Problem requirements: In the reply, give back exactly the lines from the one with "Toggle Produto Tributado" through the last line of the records, without pictures.

Records shown:
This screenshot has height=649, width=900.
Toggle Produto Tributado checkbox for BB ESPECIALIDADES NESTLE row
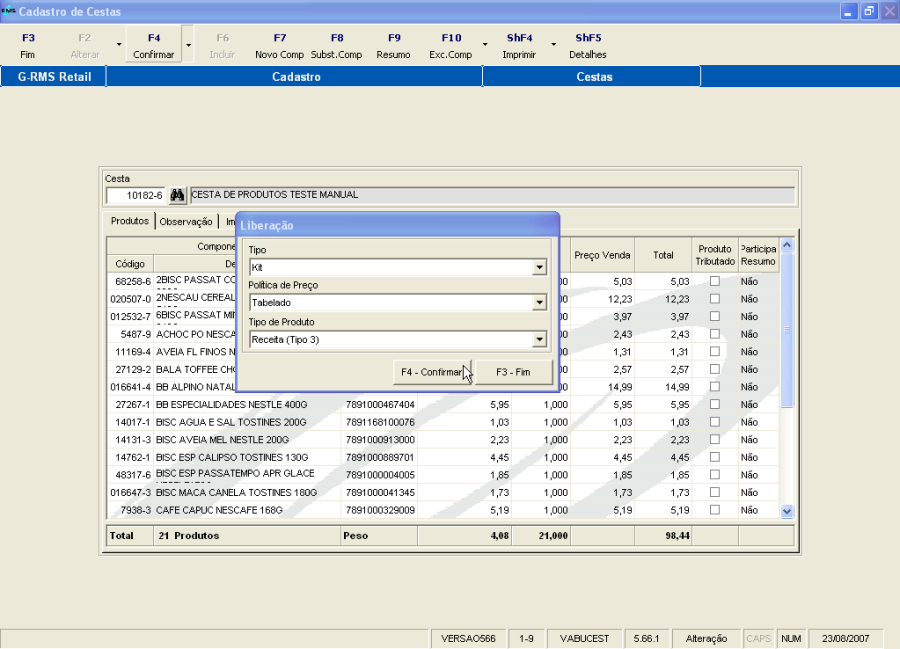click(x=714, y=405)
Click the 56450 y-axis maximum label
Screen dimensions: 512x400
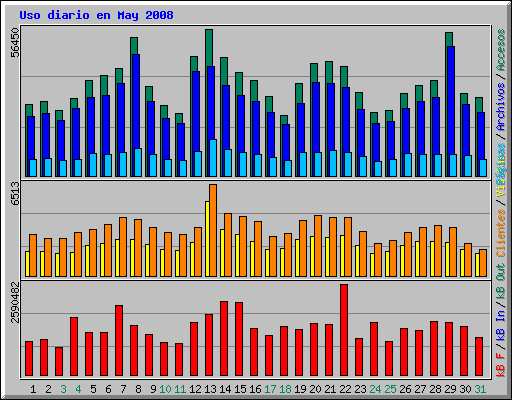pyautogui.click(x=15, y=43)
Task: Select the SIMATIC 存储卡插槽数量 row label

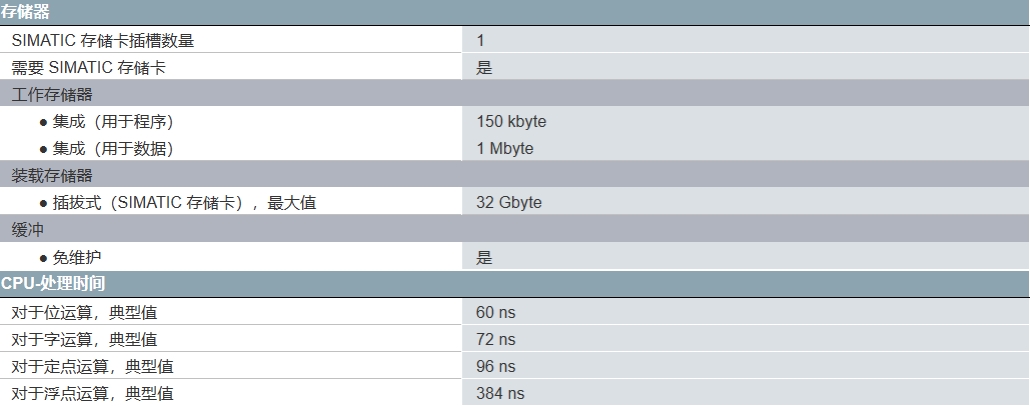Action: pos(102,41)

Task response:
Toggle Produto Tributado checkbox for BB ESPECIALIDADES NESTLE row
click(x=714, y=405)
Click the 56450 y-axis maximum label
Screen dimensions: 512x400
pyautogui.click(x=15, y=43)
Task: Select the SIMATIC 存储卡插槽数量 row label

Action: pos(102,41)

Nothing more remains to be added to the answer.